Arrivati alla piazza principale della città c’era un bel vuoto, un palcoscenico da riempire formato dalle sedie e dai tavolini silenziosi dei bar, le linee verticali della chiesa e del campanile, timide ombre lente dalle finestre di alcuni appartamenti, le vetrine dei negozi illuminati dai tentavi maldestri dell’alba. “Una sigaretta?”. Albi tirò fuori un pacchetto morbido, due sigarette contorte fecero capolino dopo un tocco dell’indice dal basso. Ci sedemmo ad osservare quello a cui appartenevamo. “Pensa che fortuna e che sfortuna quell’Aldo”. Inspirai forte il fumo. “Le cose capitano…così” dissi. Passò una macchina nera, una berlina luccicante. “Non c’è proprio niente che possiamo fare, sul serio. Non trovi?”. Albi faceva ballare il piede della gamba accavallata. Io chinai la schiena, sbronzai sul porfido. “Si può accettare”. “Il caso?”. “Sì”. “Siamo un quaranta percento della nostra volontà e un sessanta percento del caso”. “Forse anche trenta e settanta”. “Magari ottanta e venti. E questo è quanto. Accettarlo, dici”. “Penso sia difficile”. “Molto. Hai ragione”. Pensai a che punto ero dell’accettazione. “Molto” ripeté Albi. Allungammo lo sguardo verso l’orizzonte interrotto a pochi metri da noi dal grigiore dei palazzi. Spegnemmo le sigarette. “Ma non sarà il caso a decidere che tra mezz’ora massimo sono a letto”. “Forse io ce la faccio anche in venti minuti”.

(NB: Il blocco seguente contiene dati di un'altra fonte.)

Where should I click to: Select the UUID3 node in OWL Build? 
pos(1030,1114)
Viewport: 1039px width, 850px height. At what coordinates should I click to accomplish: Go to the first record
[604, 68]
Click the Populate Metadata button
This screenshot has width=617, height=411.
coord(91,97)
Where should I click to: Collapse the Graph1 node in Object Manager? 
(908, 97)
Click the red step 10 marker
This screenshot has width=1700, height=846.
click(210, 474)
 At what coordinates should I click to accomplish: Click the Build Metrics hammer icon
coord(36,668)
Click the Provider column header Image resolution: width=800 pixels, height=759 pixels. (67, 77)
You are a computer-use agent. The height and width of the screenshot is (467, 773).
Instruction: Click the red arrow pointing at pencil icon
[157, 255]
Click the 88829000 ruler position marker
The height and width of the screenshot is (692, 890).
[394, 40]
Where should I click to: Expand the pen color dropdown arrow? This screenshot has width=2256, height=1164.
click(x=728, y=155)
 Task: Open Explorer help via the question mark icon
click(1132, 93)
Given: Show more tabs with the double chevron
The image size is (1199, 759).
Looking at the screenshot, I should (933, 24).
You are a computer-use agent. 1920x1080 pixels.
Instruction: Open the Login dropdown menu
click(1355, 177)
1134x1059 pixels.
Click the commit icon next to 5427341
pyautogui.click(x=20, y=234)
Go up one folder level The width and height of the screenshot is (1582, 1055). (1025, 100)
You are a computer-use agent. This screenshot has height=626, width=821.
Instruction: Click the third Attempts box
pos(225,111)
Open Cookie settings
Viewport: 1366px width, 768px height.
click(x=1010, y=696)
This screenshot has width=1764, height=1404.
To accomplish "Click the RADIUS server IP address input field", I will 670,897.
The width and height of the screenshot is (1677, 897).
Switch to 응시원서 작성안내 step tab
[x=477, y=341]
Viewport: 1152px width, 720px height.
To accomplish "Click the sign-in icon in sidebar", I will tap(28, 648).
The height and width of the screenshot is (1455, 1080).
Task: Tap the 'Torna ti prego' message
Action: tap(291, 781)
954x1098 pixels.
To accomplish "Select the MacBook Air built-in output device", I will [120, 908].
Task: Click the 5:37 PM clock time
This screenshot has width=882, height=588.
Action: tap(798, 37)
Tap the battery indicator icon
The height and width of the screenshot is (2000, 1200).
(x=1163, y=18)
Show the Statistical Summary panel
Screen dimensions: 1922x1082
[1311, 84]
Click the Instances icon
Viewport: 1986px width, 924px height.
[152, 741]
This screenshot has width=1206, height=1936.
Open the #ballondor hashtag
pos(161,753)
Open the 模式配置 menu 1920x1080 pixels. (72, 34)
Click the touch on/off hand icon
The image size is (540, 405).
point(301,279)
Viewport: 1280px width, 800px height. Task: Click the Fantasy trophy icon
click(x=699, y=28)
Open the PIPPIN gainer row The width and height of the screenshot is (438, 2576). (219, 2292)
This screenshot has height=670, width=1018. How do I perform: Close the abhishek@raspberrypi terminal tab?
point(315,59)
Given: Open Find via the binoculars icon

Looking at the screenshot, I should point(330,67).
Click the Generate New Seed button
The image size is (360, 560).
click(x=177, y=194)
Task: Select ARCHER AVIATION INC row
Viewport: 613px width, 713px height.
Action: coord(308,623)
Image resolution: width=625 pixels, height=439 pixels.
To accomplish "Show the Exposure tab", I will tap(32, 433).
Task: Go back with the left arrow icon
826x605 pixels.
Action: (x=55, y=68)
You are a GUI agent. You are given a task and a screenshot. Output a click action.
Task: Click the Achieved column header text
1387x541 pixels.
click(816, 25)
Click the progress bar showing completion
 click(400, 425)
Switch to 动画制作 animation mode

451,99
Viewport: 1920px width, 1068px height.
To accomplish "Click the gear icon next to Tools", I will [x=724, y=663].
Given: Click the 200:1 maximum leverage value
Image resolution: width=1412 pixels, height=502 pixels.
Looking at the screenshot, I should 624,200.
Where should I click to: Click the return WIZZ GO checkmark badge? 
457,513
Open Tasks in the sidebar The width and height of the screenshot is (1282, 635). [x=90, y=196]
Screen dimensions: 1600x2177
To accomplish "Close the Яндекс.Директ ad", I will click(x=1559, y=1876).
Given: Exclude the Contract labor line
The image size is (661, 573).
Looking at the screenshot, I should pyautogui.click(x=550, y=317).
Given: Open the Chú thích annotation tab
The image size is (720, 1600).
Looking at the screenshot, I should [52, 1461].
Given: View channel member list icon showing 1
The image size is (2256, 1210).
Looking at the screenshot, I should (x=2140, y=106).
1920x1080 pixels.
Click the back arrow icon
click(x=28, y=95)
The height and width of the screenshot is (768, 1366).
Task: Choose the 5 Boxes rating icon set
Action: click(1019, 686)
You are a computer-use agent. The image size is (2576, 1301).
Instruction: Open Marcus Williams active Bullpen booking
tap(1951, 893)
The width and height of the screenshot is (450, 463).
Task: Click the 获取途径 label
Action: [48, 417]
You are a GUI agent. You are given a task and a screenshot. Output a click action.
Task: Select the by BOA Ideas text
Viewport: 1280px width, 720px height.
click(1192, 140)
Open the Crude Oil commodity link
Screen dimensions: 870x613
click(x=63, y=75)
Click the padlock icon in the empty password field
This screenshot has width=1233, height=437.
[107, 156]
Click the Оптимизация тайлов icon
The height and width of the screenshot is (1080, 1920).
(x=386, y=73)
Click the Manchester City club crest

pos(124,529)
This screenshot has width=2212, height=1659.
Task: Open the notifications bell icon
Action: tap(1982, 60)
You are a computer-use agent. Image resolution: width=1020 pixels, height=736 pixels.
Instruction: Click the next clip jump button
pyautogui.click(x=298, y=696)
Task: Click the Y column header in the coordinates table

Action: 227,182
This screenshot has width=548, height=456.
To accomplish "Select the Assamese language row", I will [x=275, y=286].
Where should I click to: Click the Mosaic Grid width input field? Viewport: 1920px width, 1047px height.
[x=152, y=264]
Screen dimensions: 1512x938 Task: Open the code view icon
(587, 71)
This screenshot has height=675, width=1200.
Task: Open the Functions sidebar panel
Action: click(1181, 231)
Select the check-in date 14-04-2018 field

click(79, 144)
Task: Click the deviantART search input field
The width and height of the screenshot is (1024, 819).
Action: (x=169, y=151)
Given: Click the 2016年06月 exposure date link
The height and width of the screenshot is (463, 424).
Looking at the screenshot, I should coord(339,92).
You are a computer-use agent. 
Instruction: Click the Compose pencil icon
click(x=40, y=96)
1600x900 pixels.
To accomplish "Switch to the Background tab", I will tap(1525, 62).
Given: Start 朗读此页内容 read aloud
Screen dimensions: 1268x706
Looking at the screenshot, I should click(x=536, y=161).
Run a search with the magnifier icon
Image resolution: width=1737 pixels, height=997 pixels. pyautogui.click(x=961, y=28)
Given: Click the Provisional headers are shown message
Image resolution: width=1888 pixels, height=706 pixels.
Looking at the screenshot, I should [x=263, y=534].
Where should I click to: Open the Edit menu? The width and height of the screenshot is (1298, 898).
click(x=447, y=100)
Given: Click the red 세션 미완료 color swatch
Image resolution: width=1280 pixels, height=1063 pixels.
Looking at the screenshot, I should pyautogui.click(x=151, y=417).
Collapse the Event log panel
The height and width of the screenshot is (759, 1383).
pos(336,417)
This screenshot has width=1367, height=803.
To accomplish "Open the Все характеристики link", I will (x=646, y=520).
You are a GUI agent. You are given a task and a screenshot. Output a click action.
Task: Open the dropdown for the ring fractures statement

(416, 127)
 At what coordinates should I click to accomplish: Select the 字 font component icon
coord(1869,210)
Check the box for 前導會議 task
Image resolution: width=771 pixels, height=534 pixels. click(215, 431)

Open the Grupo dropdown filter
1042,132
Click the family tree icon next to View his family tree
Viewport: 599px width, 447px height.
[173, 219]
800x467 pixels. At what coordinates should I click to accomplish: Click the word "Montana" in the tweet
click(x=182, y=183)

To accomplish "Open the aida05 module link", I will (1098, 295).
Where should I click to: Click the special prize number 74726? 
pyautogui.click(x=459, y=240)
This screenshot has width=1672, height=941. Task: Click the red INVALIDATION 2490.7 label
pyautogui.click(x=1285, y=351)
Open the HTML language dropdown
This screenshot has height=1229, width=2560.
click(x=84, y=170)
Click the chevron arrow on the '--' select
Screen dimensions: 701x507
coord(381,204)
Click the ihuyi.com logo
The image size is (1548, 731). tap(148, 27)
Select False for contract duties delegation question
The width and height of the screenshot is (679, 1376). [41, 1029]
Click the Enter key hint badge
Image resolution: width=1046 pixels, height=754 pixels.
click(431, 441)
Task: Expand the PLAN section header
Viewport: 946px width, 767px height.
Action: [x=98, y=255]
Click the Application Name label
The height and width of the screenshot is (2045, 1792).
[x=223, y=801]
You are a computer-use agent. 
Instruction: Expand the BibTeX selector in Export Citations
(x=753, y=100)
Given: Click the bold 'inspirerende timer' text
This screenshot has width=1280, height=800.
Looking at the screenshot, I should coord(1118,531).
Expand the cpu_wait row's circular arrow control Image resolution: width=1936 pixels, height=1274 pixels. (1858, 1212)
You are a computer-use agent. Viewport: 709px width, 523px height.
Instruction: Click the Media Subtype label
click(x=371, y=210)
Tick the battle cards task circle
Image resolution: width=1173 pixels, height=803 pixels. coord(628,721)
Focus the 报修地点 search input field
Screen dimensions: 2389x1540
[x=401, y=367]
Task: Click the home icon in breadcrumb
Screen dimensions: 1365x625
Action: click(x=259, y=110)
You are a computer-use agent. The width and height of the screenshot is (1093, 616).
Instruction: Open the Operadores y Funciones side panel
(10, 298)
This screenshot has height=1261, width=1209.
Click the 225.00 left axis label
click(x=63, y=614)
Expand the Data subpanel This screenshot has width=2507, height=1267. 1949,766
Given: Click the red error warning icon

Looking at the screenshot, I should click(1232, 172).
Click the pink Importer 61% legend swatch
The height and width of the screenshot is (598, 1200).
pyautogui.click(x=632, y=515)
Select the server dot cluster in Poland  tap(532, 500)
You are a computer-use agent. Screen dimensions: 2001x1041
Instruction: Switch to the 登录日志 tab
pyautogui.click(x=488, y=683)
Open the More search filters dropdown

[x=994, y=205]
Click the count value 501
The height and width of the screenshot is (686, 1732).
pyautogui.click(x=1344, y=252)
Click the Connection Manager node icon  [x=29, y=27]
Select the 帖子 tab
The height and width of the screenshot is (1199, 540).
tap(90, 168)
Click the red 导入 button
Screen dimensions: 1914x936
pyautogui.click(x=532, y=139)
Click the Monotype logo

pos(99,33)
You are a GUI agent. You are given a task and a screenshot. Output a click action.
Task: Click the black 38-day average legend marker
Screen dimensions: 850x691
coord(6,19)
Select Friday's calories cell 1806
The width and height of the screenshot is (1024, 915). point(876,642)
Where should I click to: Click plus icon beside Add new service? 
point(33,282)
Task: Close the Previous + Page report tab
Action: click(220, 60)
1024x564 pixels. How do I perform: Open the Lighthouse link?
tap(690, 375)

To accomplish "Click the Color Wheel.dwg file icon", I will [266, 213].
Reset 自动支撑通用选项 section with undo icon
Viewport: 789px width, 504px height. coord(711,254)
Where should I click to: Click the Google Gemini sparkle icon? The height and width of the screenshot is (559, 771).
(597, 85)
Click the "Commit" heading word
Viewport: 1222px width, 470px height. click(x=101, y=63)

Quando entrai nel mio complesso residenziale, sentii il pallone di Riccardo sbattere, come quasi ogni giorno, sulla muretta scalfita nella zona dei bidoni dell’immondizia. Desiderava diventare un calciatore; le gambe erano piuttosto magre ma aveva ancora tempo per crescere e rafforzarsi. Lo salutai, e lui si girò, senza smettere di rincorrere il rimbalzo del pallone. “Anche a queste ore, Riccardo?”. “Perché è domenica!” disse, il viso una chiazza di felicità e lentiggini. “E’ domenica, hai ragione”.

Stavo al quarto piano. Un piccolo appartamento con un disimpegno, bagno e cucina rispettivamente a destra e sinistra e il soggiorno e la camera da letto in un’unica soluzione sul fondo. Poggiai la borsetta di tela, mi spogliai e mi gettai sul letto. Che notte infinita, pensai. Stetti così, a guardare il soffitto, a ripercorrere gli eventi: la festa, Ludovica ubriaca, Aldo e la sigaretta nella piazza vuota. Sentivo che non era successo niente di preciso ma qualcosa d’importante nella sua imprecisione, nel suo complesso. Mi grattai gli occhi. Non riuscivo ad addormentarmi. Mi alzai e sfilai dalla borsetta di tela il libro. Tra quei castelli di parole, presi a cercare qualcosa di lontano nello spazio e nel tempo da desiderare. E qualcosa di vicino nell’animo e nell’esperienza da dannare.